The Spanish patient association for spinal muscular atrophy (SMA) is the Fundación Atrofia Muscular Espinal (FundAME). FundAME is currently following several strategies to support the implementation of SMA newborn screening (NBS). The Alliance and SMA Europe want to support these initiatives and share best practices between SMA patient associations.
- In the meetings held with the Spanish Ministry of Health, FundAME learned of the importance of the Neonatal Screening Pilots to facilitate the incorporation of these pilots into the National Newborn Screening Program. FundAME agrees Screening Pilots are the best strategy nowadays, to facilitate the New Born Screening and seeks to promote financial support either by industry or other financers. Pilots should be just the first step to the incorporation of the SMA to the New Born screening by the Ministry of Health.
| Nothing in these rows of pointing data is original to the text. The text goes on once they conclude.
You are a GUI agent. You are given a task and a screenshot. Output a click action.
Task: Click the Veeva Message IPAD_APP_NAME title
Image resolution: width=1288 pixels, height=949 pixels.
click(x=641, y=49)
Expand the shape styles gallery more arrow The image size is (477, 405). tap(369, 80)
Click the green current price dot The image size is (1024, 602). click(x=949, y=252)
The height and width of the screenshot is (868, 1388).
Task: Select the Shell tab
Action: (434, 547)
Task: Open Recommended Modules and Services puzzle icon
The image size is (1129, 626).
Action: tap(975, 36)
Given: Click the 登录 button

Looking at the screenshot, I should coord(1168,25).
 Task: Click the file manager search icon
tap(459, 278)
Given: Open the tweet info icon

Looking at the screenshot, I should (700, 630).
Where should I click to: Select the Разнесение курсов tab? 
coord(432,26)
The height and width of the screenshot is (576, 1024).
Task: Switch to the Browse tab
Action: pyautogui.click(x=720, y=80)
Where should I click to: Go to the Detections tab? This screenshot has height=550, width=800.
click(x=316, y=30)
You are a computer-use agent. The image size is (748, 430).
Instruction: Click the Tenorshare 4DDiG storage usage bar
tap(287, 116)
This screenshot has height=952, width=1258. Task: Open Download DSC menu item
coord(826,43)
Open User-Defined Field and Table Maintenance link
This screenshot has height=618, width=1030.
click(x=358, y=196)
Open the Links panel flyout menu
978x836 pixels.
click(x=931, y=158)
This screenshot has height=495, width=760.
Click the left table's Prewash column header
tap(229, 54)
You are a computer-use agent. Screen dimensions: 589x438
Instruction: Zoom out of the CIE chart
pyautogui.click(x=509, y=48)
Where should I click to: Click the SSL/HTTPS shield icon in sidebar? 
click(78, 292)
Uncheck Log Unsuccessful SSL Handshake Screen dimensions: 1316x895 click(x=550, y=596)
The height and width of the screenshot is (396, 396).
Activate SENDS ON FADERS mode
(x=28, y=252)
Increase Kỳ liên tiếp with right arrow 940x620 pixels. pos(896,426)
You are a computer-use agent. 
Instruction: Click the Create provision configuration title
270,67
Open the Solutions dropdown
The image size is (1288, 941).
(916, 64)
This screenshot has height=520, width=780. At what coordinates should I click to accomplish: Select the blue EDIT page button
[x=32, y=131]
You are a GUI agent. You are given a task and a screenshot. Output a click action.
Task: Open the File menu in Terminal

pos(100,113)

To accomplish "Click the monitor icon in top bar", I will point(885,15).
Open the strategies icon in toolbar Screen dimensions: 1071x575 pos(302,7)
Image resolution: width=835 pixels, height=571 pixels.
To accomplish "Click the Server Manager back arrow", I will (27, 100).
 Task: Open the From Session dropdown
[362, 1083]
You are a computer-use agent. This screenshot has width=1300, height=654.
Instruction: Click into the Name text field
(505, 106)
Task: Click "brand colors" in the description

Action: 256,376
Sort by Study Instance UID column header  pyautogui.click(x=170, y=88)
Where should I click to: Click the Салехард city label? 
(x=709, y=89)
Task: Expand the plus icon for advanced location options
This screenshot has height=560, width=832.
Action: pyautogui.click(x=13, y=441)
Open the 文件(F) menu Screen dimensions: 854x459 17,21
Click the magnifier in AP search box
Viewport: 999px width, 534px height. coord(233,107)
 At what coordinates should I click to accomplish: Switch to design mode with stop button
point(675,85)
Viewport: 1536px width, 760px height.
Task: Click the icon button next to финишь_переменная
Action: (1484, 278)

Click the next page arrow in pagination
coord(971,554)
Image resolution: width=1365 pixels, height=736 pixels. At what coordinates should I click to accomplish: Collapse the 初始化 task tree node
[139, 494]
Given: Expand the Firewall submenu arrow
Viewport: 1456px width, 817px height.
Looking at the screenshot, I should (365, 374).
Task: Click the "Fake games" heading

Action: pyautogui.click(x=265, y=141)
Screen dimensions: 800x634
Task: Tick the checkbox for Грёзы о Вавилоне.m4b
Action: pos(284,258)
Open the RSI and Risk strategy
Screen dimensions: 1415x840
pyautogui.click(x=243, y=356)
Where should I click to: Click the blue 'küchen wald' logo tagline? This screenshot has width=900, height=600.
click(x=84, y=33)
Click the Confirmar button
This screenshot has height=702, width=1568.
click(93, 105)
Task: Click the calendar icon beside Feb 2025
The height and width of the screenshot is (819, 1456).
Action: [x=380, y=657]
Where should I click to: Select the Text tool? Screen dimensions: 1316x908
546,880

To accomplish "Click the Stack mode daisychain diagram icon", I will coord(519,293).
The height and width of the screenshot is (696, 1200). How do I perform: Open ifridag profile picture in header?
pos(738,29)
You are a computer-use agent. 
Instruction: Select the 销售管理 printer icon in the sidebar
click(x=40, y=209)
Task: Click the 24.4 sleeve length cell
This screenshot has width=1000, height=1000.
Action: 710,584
Having access to healthcare is a right of children, and therefore it is the duty of the State to fund it.
- FundAME supported the initiatives of NBS Pilots when regional authorities limited their authorization.
- FundAME ensured that the design of the different Pilots complies with Ethical Criteria and that appropriate protocols are established.
- FundAME is actively politically, either on their own or supported by the Spanish umbrella patient associations FEDER or ASEM, – FundAME has been part of a roundtable with the parliamentary representatives of the different political parties. Although it is true that there is verbal support from all political parties (government and opposition), we consider that a political strategy cannot be the only way to sustain the implementation of NBS for SMA.
- FundAME updates the Ministry of Health in an ongoing basis about the evidence supporting NBS for SMA.
- FundAME highlights the importance of NBS for SMA in all forums and in talks with professionals.
• Align FundAME with the different scientific societies concerned in order to support NBS when attending the meetings with the Ministry of Health and the Autonomous Communities as one voice
• Align our strategies with those of other pathologies that are currently also requesting neonatal screenings
• Continue to advocate for support from political parties
• Continue contacting the different screening laboratories that could implement a NBS Pilots and searching for funding from industry or other entities.
• Gaining the support of individual initiatives
• Cooperating closely with the European Alliance for Newborn Screening in SMA in their NBS strategies.